04 May 2022
Klarna shopping habits will affect credit report
Buy-now-pay-later firm Klarna will start telling credit agencies who pays on time and who falls behind.
The firm said the move could help or hinder its customers' ability to get credit for loans such as mortgages.
From June, banks and credit card firms will be able to see people's Klarna habits when making credit checks.
Citizens Advice said buy-now-pay-later "can be like quicksand - easy to get into but difficult to get out of" amid fears it encourages people into debt.
Klarna, the biggest buy-now-pay-later company in the UK, lets customers buy from retailers including Boohoo, H&M and Asos.
It will start sharing customers' payment histories with credit reference agencies from 1 June.
The Swedish firm already shares information with credit reference agencies when customers use Klarna Financing for longer term loans.
But from next month it will also share customer data for its Pay in 3 (instalments) and Pay in 30 (days) products.
Matthew Upton, director of policy at Citizens Advice, said buy-now-pay-later "lures shoppers in with split payments at the checkout".
"Too often consumers don't understand what they're signing up for and we've found people who've used it accidentally," he said.
Last year, the Citizens Advice charity said one in 10 shoppers who use buy-now-pay-later credit end up being pursued by debt collectors.
At the moment, Klarna customers who fall behind on payments could be pursued by debt collection agencies, but the firm said this does not affect how easy it is to get credit. However, this will change from 1 June.

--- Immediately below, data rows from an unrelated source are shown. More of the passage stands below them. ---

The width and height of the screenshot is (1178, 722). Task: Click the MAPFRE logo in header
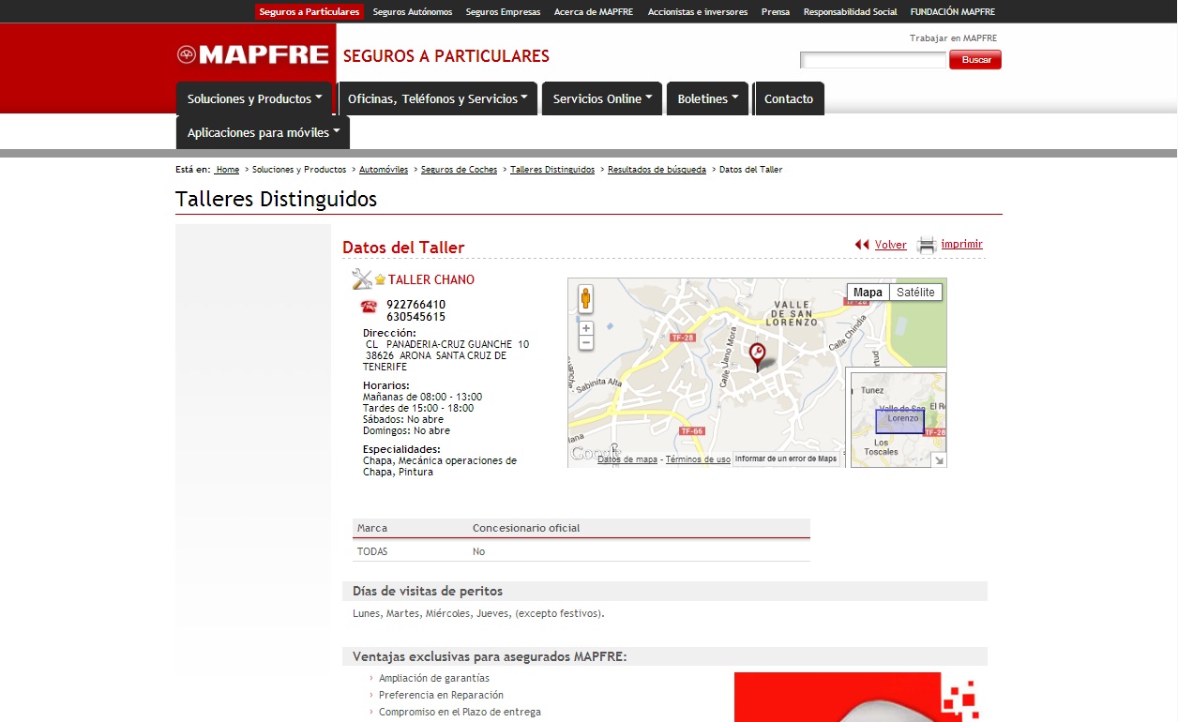pos(253,55)
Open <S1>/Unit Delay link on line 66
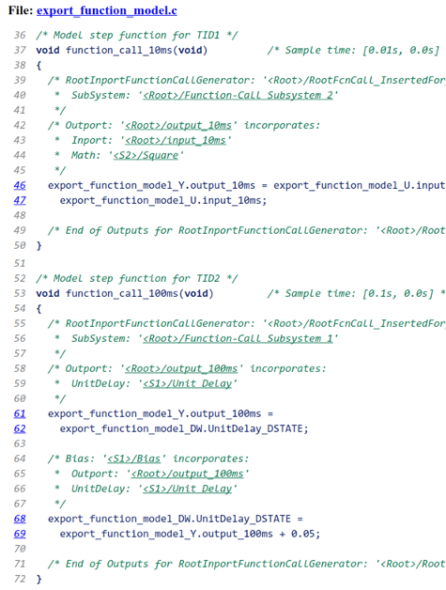The height and width of the screenshot is (590, 446). [x=187, y=489]
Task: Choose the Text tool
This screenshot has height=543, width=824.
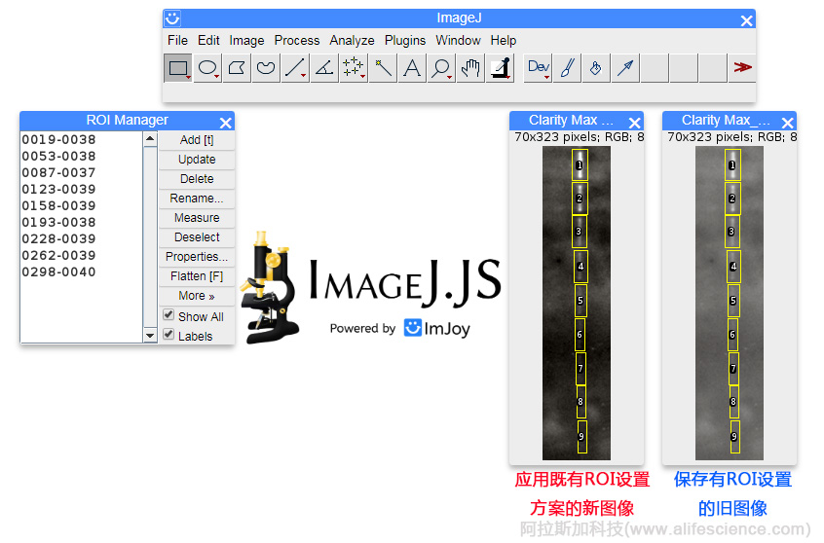Action: [x=412, y=68]
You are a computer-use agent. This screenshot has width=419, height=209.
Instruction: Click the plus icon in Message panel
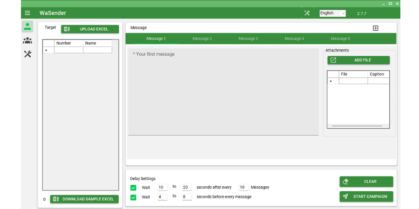(x=376, y=28)
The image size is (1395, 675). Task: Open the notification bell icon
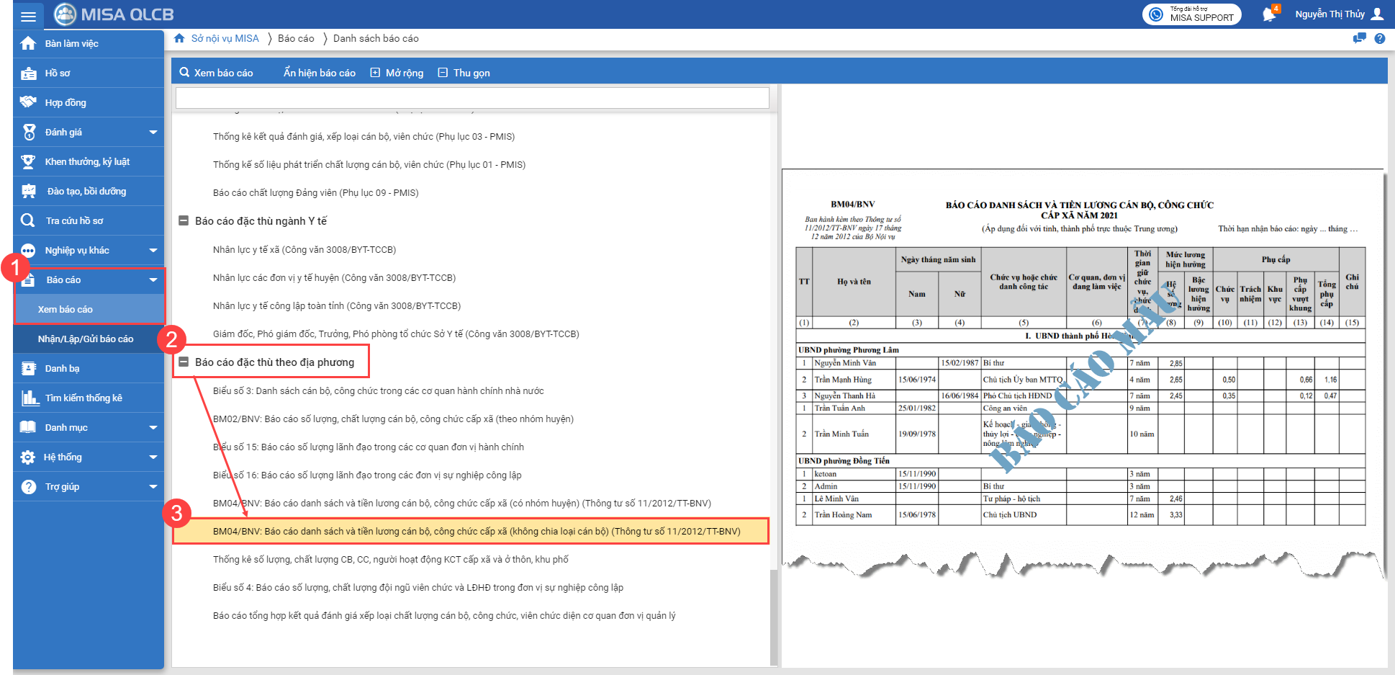pyautogui.click(x=1269, y=14)
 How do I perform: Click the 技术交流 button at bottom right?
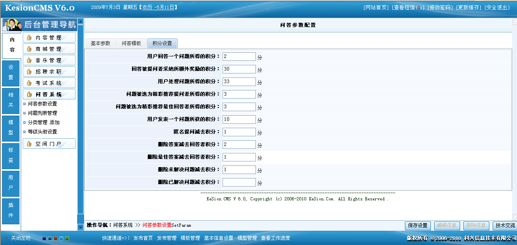pyautogui.click(x=505, y=226)
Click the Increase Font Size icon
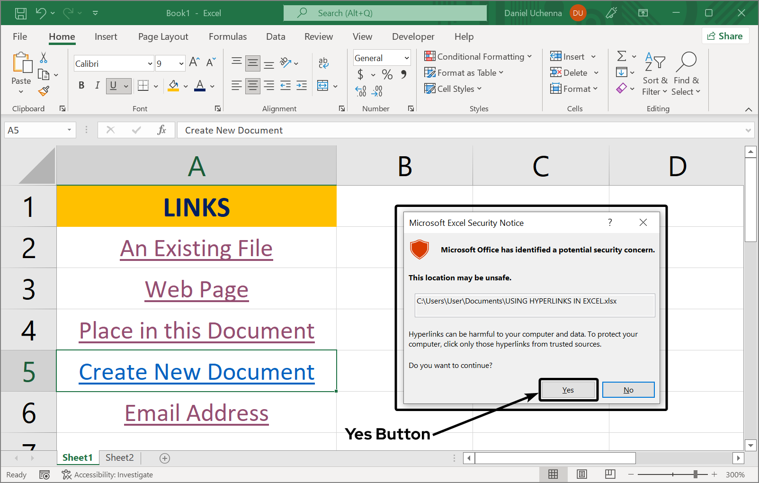 194,62
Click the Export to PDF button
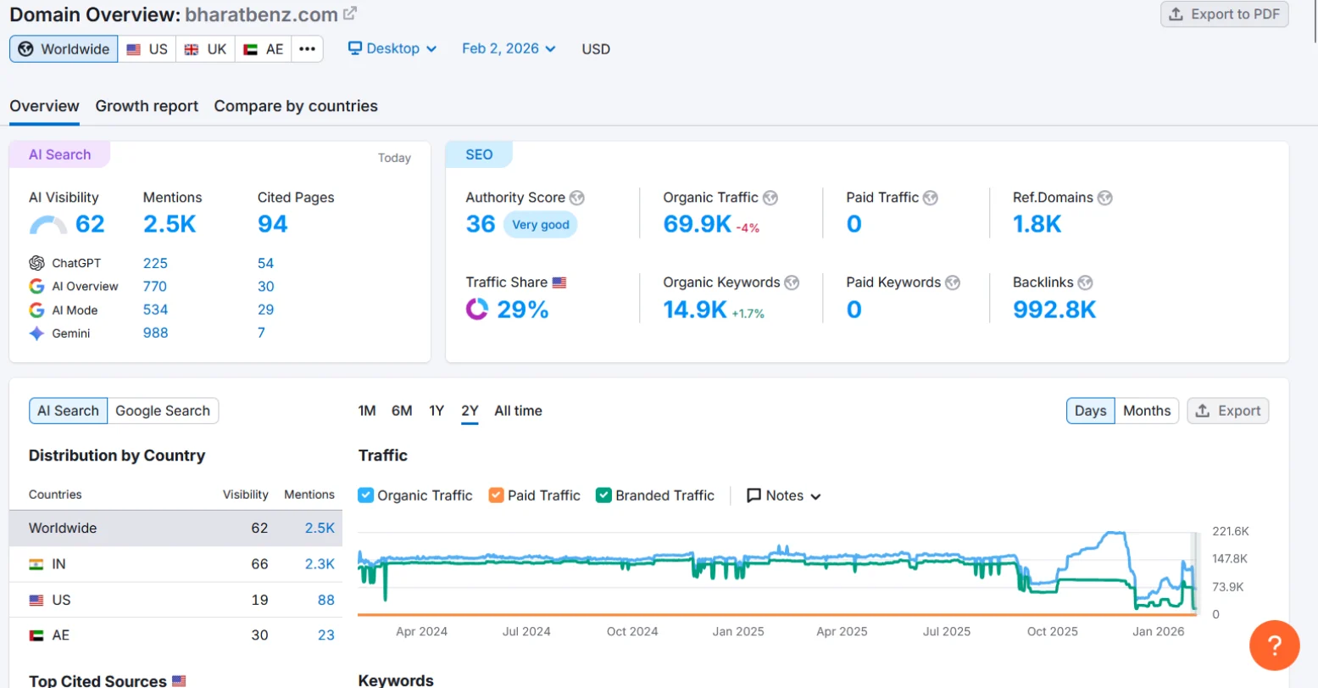1318x688 pixels. click(x=1224, y=14)
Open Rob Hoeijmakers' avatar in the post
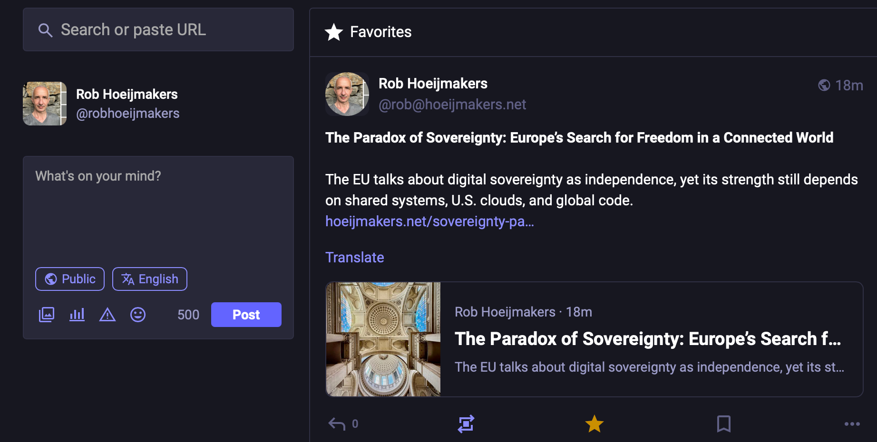This screenshot has width=877, height=442. tap(347, 94)
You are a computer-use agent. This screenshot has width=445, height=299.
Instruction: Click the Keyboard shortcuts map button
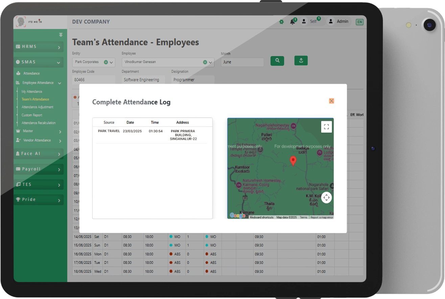click(x=261, y=217)
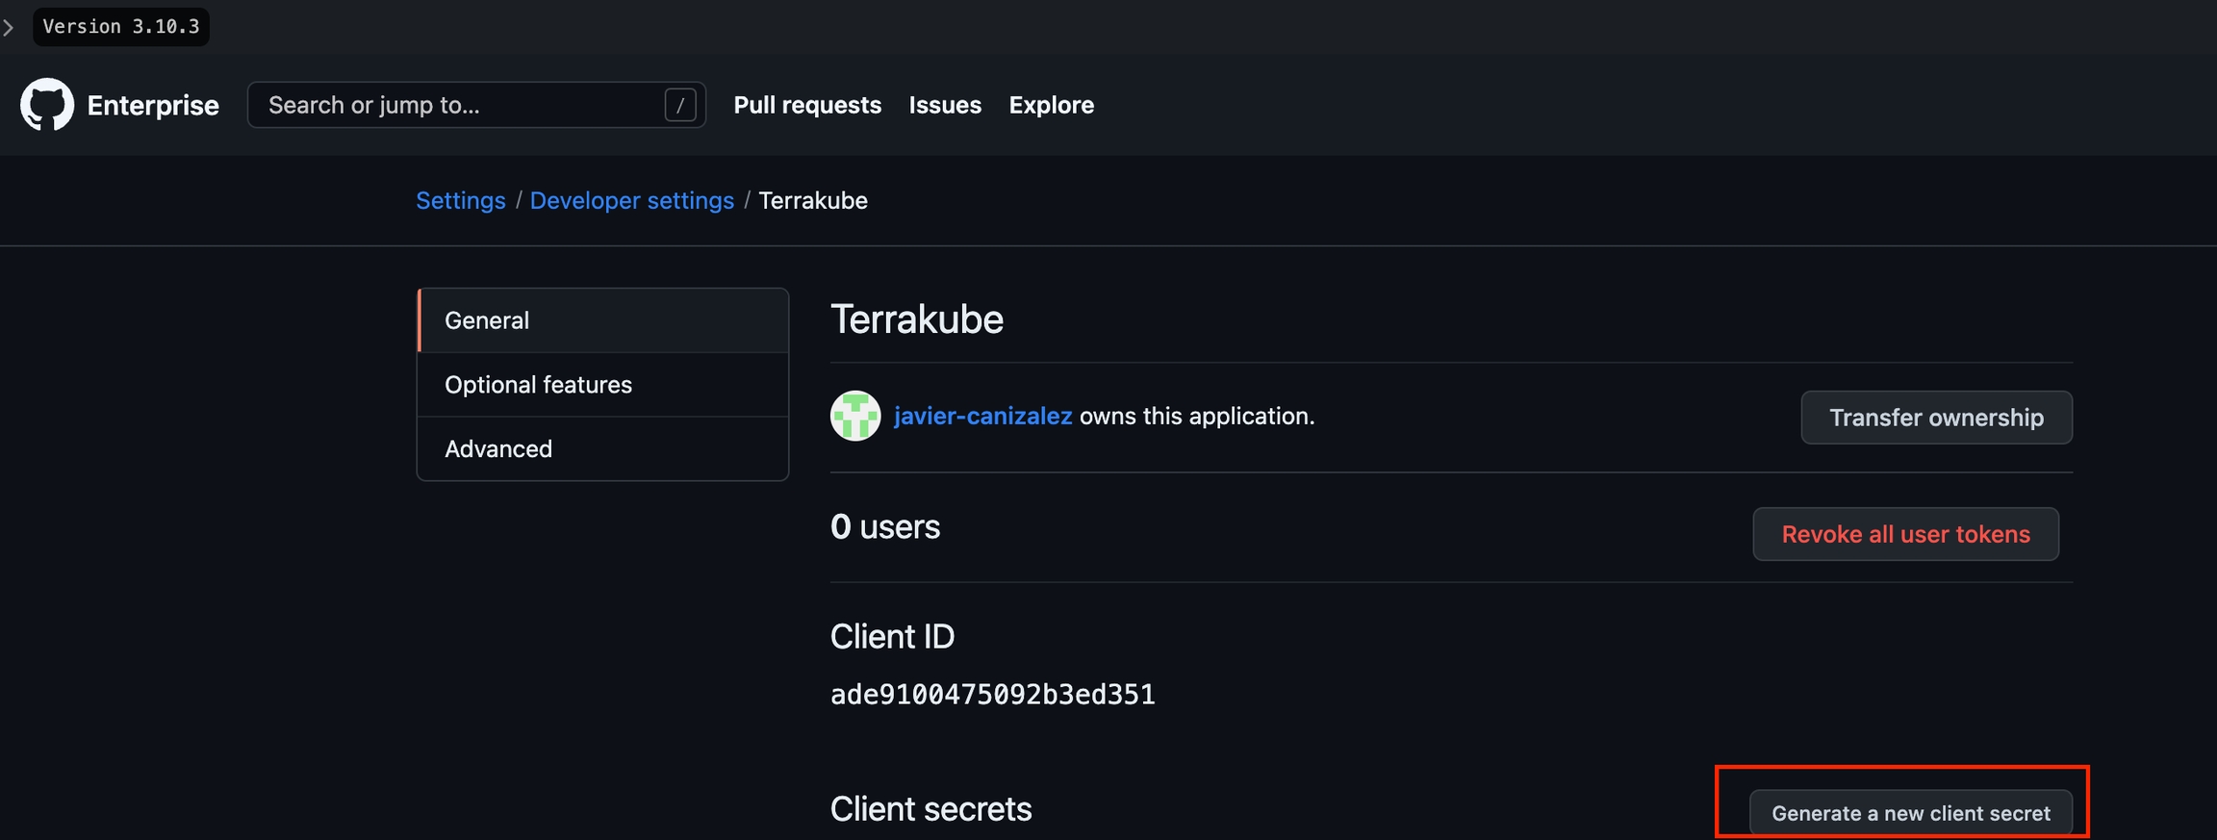Open the javier-canizalez profile link
Screen dimensions: 2217x840
pyautogui.click(x=981, y=416)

For shoppers, buy-now-pay-later seems to be everywhere. It has been used by 17 million people in the UK, including 30% of those aged in their 20s, but it has never been the most visible of credit products.
Consumer groups say BNPL can create a slippery slope to unmanageable debt which is largely hidden, to all but those getting into a financial mess.
So this move by Klarna is significant, albeit one that the company was forced into with stricter regulation on the horizon. Expect other providers to follow suit.
It will test the claim by BNPL providers that their customers are almost always able to keep to the "pay later" part of the deal.
What may be even more interesting to watch is the response of other lenders.
Will they consider applicants' use of BNPL products as a sign of financial stress and be more reluctant to provide loans and mortgages to them?
Or will they decide that use and prompt repayment of BNPL is a positive signal of a responsible borrower?
Buy-now-pay-later firms have been under pressure from watchdogs over contract terms and conditions and they information they give to credit agencies.
Klarna said it had been working with the agencies for two years so they could adapt reporting systems which are set up for credit card companies.
The Klarna announcement was made as official figures revealed that UK consumers had borrowed £800m more in March on credit cards.
This marked a rise of more than 10% compared to a year earlier, data from the Bank of England showed.
However, the increase in credit card borrowing, alongside a rise in the use of other loans too, puts borrowing back to levels seen before the pandemic.
Repayments massively outstripped new borrowing during Covid lockdowns when cardholders had much less opportunity to go out and spend money.